As we noted in March, Tatts was ultimately unsuccessful in obtaining compensation from the State of Victoria after it and competitor Tabcorp were stripped of their Victorian pokies operator licences in 2012.
Tatts used the compensation awarded to it by lower courts to repay debt and so it will use existing debt facilities to repay the $550m or so in compensation and interest to Victoria.
All things equal, the resulting higher interest costs reduce future earnings and cash flows. However, the High Court’s decision had no impact on Tatts’ underlying businesses and with its strong cash flows (particularly from its Lotteries division), the company’s debt burden remains manageable.
Recent announcements from the Federal Government that it will accept 18 of the 19 recommendations made by the O’Farrell Review into Illegal Offshore Wagering are also positive for Tatts.
Before smart phone apps provided access to online betting, placing a bet meant venturing to your closest TAB outlet. This gave the owners of the various TABs – originally the relevant state governments but now, except in Western Australia, Tatts and Tabcorp – cosy and highly profitable monopolies.
Now punters can use their smart phones to bet online, not only with Tatts and Tabcorp but also with a number of local and international competitors that have sprung up to cater to Australians’ penchant for gambling. The likes of CrownBet, Bet365 and Paddy Power Betfair are competing fiercely with Tatts and Tabcorp and are advertising heavily to acquire customers.
Many Australians now have betting accounts with multiple companies, allowing them to choose the operator which is offering the best odds. As a number of international competitors are illegal and don’t pay Australian taxes, licence fees or product fees, such as those paid to the various racing bodies, this helps them offer better odds than their licenced competitors.
More choice of course benefits consumers at the expense of former monopolists like Tatts and Tabcorp. However, increased choice and the ability to gamble 24 hours a day means those with gambling problems now have even more ways to lose their hard-earned cash. We’re investment analysts and so we’ll leave the arguments over the morality of all this to others.
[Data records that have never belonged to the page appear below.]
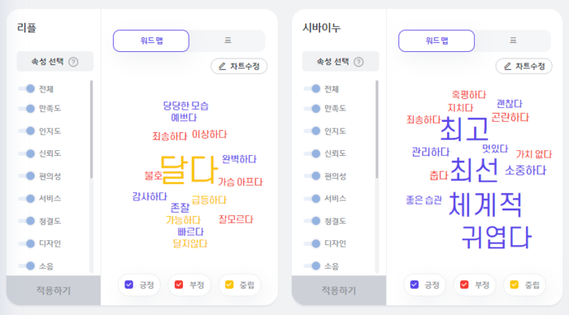Uncheck 긍정 checkbox under 리플 word map
The width and height of the screenshot is (569, 315).
[128, 284]
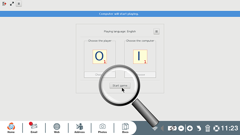
Task: Click the Start game button
Action: pos(120,85)
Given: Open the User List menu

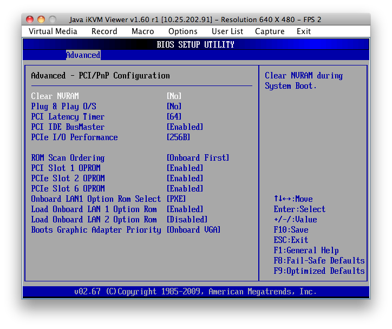Looking at the screenshot, I should tap(227, 31).

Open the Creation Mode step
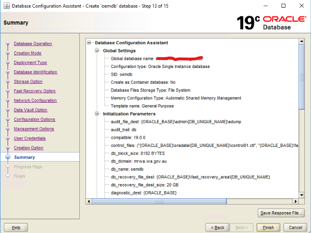pyautogui.click(x=28, y=53)
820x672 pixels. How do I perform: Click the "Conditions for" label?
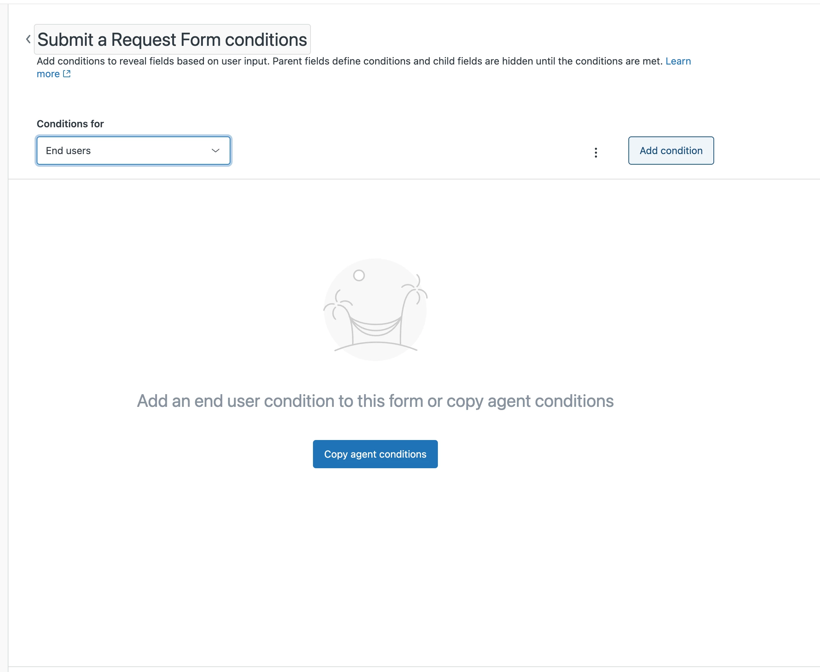tap(70, 124)
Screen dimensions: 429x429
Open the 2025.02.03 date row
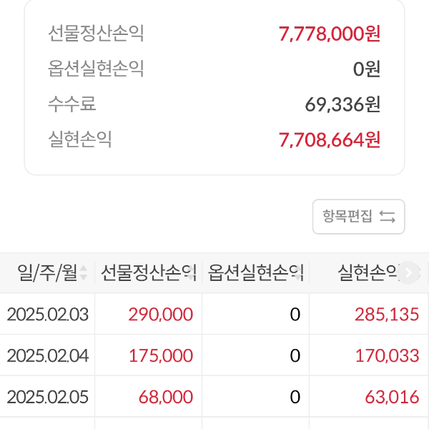coord(47,314)
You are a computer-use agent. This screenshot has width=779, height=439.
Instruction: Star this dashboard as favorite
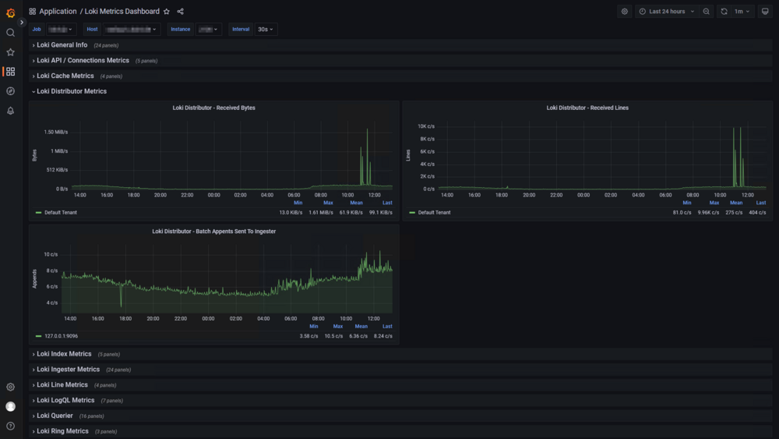point(167,12)
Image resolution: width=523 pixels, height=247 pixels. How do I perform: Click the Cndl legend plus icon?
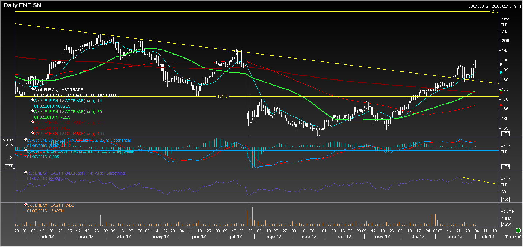[x=33, y=89]
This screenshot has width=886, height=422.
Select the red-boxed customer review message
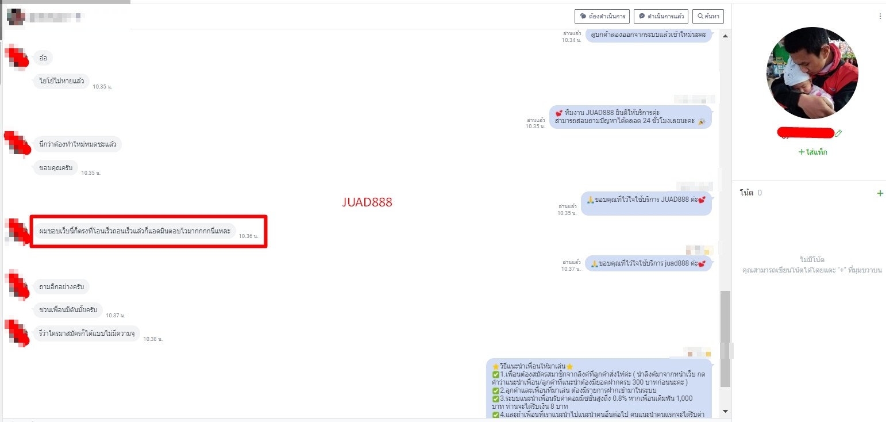click(x=134, y=231)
Tatts will potentially benefit in two ways if the government’s proposed responses to the O’Farrell Review become law.
Firstly, the government will try to remove loopholes that allow “in-play” betting (being able to bet after a game or race has started). Neither Tatts nor Tabcorp currently offer this service but competitors do.
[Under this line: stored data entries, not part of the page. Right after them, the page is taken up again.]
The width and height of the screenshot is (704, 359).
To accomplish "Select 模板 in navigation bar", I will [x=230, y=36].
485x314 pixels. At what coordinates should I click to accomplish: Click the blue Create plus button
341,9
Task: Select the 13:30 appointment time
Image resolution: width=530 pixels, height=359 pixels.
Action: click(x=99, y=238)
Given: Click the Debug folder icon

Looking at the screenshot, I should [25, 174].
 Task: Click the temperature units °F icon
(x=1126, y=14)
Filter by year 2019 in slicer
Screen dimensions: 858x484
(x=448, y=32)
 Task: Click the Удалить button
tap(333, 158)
It will also amend the law to clarify that it is indeed illegal for unlicensed offshore operators to offer gambling services to Australians (apparently current law is ambiguous on this point). Further, the government will also follow the lead of other countries such as France and the US and work with ISPs to block illegal overseas operators while also working with the banks to block payments to these sites.
Foreign jurisdictions have successfully reduced illegal offshore gambling using these measures and so, assuming these changes do become law, it’s likely that Australia will be successful in this regard too.
Tatts will likely benefit as Australians direct more of their gambling dollars away from illegal offshore operators to their legal competitors as a result of these changes. Nevertheless, the monopoly enjoyed by its Wagering businesses is long gone and increased competition is here to stay.
The Western Australian government plans to privatise the WA TAB, the last remaining TAB in public ownership. Although companies ranging from Seven West Media to CrownBet may be interested in purchasing the WA TAB, Tatts and Tabcorp remain the frontrunners.
The two companies discussed a “merger of equals” last year but ultimately couldn’t come to terms. Nevertheless, we think it’s likely that they’ll recommence merger discussions at some stage, perhaps once the WA TAB sale process is complete.
The increased scale and resulting cost savings would help a combined Tatts/Tabcorp compete with global competitors such as the recently merged Paddy Power Betfair and the potential tie-up between Ladbrokes and Gala Coral.
Downgrading to hold
Tatts shares have risen 13 per cent since our last review and at the time of writing are now trading around our projected price of $4 – at $3.96 today. As such, we’re downgrading to Hold.